### WORK REQUEST
Transcribe, word for word and without additions, each line below from the one containing "Tagalog Love Quotes for Him (94, 2478)" through the one containing "March 3, 2015 at 3:45 PM (44, 1569)", both ends included.

#### DATA SUPPLIED

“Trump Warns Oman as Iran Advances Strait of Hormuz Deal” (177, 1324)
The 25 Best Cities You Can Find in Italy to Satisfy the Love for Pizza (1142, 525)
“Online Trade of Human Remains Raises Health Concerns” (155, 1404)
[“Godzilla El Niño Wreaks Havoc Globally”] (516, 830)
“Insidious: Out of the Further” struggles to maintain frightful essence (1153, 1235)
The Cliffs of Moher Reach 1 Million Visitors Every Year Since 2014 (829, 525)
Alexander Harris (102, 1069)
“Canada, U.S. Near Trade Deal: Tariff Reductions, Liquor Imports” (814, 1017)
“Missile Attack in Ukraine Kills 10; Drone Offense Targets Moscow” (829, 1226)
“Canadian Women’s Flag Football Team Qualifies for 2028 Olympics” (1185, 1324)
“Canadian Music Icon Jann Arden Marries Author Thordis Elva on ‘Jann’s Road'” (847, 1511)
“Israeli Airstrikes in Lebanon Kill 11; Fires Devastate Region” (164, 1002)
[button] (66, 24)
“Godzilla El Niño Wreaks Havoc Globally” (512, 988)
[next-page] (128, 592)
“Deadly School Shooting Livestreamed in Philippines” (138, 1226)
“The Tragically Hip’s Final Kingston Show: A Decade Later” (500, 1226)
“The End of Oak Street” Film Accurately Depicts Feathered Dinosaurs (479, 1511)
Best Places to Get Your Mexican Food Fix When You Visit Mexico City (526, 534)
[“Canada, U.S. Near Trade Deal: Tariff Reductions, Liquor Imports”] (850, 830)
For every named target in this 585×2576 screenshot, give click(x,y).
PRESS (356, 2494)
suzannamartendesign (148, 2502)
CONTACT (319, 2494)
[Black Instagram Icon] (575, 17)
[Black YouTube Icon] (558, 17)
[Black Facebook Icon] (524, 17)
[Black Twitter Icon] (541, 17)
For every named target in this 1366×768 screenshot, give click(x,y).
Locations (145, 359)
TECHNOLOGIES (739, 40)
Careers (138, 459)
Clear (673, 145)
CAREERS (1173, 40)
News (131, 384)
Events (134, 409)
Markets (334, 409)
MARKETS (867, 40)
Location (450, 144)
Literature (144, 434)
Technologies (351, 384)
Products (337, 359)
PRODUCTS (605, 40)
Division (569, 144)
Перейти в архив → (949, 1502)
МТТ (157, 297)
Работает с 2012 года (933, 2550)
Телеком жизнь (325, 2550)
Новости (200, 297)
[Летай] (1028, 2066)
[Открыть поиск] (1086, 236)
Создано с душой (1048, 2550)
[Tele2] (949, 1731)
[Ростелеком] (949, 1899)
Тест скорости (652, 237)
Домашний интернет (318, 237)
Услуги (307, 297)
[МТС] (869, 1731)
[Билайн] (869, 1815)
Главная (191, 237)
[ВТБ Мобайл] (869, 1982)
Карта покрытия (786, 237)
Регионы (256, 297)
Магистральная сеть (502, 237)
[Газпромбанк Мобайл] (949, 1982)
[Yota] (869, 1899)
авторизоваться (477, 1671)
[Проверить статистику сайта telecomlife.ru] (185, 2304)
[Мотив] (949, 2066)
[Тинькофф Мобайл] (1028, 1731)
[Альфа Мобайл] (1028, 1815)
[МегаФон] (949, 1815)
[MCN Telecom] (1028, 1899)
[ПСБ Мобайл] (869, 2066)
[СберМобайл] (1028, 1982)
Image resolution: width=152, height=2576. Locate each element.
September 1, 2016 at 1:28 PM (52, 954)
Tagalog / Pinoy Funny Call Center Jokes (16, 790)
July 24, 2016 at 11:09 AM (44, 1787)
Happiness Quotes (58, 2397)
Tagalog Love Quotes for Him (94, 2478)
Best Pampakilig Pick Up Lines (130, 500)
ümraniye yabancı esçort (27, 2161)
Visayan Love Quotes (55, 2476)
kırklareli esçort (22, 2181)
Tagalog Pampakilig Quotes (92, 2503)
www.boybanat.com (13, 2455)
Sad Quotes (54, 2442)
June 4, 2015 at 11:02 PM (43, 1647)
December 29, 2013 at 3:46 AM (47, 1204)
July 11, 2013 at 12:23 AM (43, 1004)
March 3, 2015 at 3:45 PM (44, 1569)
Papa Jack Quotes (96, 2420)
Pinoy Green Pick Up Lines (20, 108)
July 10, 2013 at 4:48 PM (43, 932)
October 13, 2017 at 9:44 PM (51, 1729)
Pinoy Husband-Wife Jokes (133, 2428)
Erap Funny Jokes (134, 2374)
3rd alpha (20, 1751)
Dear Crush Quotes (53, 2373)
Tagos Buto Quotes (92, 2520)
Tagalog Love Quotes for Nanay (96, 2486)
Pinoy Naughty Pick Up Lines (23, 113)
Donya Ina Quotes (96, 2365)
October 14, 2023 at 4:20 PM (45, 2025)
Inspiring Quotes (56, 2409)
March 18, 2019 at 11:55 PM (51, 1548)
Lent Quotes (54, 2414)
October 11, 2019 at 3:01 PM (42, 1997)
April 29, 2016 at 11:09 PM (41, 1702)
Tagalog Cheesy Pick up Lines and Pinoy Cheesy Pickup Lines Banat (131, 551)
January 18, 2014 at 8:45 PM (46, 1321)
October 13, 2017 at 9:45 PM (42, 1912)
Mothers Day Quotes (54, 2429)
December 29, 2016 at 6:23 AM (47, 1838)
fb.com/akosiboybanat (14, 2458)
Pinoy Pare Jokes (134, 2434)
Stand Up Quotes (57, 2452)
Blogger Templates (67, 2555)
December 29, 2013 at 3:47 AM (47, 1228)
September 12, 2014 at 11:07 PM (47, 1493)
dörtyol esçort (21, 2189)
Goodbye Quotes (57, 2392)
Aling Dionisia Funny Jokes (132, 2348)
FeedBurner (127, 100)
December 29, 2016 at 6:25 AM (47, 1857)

########

### THE ANSWER
Tagalog Love Quotes for Him (94, 2478)
Best Pampakilig Pick Up Lines (130, 500)
ümraniye yabancı esçort (27, 2161)
Visayan Love Quotes (55, 2476)
kırklareli esçort (22, 2181)
Tagalog Pampakilig Quotes (92, 2503)
www.boybanat.com (13, 2455)
Sad Quotes (54, 2442)
June 4, 2015 at 11:02 PM (43, 1647)
December 29, 2013 at 3:46 AM (47, 1204)
July 11, 2013 at 12:23 AM (43, 1004)
March 3, 2015 at 3:45 PM (44, 1569)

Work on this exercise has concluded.